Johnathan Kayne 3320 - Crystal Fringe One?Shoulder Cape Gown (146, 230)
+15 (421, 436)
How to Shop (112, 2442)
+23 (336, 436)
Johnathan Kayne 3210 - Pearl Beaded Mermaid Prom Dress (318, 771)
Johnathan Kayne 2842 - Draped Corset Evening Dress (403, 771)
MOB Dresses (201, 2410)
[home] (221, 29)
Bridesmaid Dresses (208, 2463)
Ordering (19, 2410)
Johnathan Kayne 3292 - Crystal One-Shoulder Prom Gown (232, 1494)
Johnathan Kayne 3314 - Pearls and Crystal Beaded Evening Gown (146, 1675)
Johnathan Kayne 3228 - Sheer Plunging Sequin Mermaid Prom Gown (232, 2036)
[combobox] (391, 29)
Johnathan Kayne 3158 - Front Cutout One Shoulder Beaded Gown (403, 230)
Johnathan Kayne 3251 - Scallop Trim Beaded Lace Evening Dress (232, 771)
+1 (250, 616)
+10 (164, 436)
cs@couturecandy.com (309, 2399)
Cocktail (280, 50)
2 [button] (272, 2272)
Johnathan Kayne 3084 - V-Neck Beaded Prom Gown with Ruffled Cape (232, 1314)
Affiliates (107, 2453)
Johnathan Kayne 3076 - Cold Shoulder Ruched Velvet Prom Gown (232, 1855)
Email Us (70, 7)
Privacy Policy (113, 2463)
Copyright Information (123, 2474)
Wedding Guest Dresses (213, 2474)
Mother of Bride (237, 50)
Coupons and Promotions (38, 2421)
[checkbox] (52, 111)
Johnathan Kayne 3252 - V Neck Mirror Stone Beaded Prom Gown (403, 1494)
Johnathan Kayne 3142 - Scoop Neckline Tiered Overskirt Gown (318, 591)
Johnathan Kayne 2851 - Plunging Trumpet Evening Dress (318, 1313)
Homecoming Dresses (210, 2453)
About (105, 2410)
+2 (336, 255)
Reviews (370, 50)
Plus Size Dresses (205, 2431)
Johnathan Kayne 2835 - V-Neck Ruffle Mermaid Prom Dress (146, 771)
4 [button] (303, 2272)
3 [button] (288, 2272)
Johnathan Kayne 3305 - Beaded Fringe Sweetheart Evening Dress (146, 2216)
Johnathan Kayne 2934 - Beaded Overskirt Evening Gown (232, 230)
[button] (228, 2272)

────

• [TASK INSTRUCTIONS] Above are the records. Print exactly, and only, the lines from the line with "[combobox] (391, 29)" to the line with "2 [button] (272, 2272)", both inclusive.

• [ANSWER TO THE PROBLEM]
[combobox] (391, 29)
Johnathan Kayne 3158 - Front Cutout One Shoulder Beaded Gown (403, 230)
Johnathan Kayne 3251 - Scallop Trim Beaded Lace Evening Dress (232, 771)
+1 (250, 616)
+10 (164, 436)
cs@couturecandy.com (309, 2399)
Cocktail (280, 50)
2 [button] (272, 2272)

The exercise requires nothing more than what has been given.